Zoals gezegd zou ik nog even terugkomen op de taalperikelen van meneer Maat. Het voorval vond later plaats, namelijk toen we de nieuwe school in gebruik genomen hadden. Tot aan die tijd zaten we in een rij van drie houten noodlokalen en een lokaal dat tot de lagere school behoorde. Alles heel erg primitief!
Nu was er een complex neergezet met twee verdiepingen: de lagere school had de benedenverdieping in gebruik en de mulo de bovenverdieping. Om de beurt hadden de beide scholen speelkwartier. Uiteraard moest er met elkaar rekening gehouden worden wat het lawaai betreft. O.a daarom werd er een pleinwacht opgesteld die een oogje in het zeil moest houden en moest voorkomen dat de jongelui onnodig naar binnen gingen en de trap naar de bovenverdieping opkletterden.

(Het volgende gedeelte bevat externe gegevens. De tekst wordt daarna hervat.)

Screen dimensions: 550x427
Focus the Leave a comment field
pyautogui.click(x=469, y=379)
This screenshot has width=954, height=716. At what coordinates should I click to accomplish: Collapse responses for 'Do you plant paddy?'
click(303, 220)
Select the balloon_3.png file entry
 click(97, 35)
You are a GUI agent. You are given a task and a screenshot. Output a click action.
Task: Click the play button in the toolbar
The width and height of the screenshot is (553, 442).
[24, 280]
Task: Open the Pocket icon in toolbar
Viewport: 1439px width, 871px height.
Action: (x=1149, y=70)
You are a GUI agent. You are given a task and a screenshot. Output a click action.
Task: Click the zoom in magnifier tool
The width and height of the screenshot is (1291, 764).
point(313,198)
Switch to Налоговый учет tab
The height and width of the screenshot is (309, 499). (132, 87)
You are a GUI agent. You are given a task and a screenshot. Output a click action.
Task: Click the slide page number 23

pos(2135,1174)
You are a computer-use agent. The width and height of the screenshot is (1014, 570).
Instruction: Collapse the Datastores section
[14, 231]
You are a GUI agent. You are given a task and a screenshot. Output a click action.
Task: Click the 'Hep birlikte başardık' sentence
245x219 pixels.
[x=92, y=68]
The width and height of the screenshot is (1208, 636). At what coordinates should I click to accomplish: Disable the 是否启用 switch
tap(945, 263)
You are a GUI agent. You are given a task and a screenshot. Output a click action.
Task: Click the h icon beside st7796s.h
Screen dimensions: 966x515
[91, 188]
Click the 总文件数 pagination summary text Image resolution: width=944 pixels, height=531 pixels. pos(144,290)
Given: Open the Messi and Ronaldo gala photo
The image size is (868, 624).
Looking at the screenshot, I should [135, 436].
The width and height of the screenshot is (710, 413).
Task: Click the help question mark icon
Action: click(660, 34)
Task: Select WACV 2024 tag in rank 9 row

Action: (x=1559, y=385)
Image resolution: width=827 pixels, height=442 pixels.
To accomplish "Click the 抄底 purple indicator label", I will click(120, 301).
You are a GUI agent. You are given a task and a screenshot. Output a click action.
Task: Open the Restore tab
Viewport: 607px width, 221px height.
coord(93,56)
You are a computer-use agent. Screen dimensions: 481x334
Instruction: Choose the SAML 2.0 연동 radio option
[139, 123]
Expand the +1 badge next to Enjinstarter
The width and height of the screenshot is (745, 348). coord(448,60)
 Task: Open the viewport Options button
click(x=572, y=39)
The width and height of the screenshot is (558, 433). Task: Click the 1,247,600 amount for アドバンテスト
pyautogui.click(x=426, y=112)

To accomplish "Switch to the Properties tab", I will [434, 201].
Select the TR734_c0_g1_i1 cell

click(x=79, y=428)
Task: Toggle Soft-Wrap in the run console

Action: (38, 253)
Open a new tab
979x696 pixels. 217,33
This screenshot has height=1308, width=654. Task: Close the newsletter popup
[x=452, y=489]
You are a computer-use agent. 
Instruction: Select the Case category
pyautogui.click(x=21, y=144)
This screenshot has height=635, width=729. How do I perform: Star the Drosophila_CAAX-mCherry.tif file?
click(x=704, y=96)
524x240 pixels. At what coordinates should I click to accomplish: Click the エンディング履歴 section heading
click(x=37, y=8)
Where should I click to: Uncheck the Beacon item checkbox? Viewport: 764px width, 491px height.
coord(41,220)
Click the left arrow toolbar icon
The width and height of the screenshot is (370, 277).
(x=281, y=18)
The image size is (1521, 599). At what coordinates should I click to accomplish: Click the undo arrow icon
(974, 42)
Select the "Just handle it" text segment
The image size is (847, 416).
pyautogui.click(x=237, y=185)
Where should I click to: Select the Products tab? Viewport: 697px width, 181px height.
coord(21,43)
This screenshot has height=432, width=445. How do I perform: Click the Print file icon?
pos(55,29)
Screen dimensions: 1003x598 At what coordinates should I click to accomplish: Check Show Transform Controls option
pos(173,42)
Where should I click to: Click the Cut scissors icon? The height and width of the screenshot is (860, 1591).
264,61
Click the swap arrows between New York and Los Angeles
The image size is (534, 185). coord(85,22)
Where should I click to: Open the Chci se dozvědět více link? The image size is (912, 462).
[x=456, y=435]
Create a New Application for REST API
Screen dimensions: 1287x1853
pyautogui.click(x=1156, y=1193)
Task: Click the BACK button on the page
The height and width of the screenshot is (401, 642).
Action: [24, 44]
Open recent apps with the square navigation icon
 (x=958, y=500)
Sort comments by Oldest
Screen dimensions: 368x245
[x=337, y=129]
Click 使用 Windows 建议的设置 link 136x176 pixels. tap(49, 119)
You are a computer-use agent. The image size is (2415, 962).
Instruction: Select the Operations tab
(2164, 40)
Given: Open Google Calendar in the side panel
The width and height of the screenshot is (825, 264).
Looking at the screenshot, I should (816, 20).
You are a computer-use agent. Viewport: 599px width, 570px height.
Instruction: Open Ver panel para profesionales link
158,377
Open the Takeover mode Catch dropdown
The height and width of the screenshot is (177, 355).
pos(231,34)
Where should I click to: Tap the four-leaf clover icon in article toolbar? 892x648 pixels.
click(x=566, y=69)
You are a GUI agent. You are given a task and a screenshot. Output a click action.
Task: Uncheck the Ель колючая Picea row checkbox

Een keer had meneer Maat pleinwacht en tijdens die wacht kwam er een leerling bij de deur die naar binnen wilde. Meneer Maat hield hem tegen en vroeg wat hij binnen moest doen. De knaap antwoorde: ‘Ik moat piskje, master’.
Meneer Maat die in omgangsvormen heel correct was, liet hem wel gaan, maar liep gehaast naar boven en kwam de koffiekamer binnen waar we gezellig aan de koffie zaten. Hij schoot meteen op meneer van Houten af, vertelde wat de jongen tegen hem gezegd had en vroeg: ‘ Meneer van Houten is dat nu normaal Fries om je zo uit te drukken’. Van Houten knikte even en zei dat men zich inderdaad in het Fries zo kon uitdrukken. ‘Zou hij dat woord thuis ook zo gebruiken?’ vroeg meneer Maat daarop. Van Houten zei op zijn bedachtzame manier: ‘Dat denk ik wel’. Hij vervolgde echter met iets van een glimlach: ‘Het kan natuurlijk zijn dat hij dit woord in dit geval met veel nadruk gezegd heeft’.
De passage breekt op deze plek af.